* [Entries for locating text and elements]

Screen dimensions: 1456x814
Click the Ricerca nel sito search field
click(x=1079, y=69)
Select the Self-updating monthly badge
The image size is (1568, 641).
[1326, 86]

* [EXERCISE]
Rewrite the entries above, swapping "search field" for "search box" wherever it occurs and leaving everything else unchanged.

* [ANSWER TO THE PROBLEM]
Screen dimensions: 1456x814
Click the Ricerca nel sito search box
click(x=1079, y=69)
Select the Self-updating monthly badge
The image size is (1568, 641).
[1326, 86]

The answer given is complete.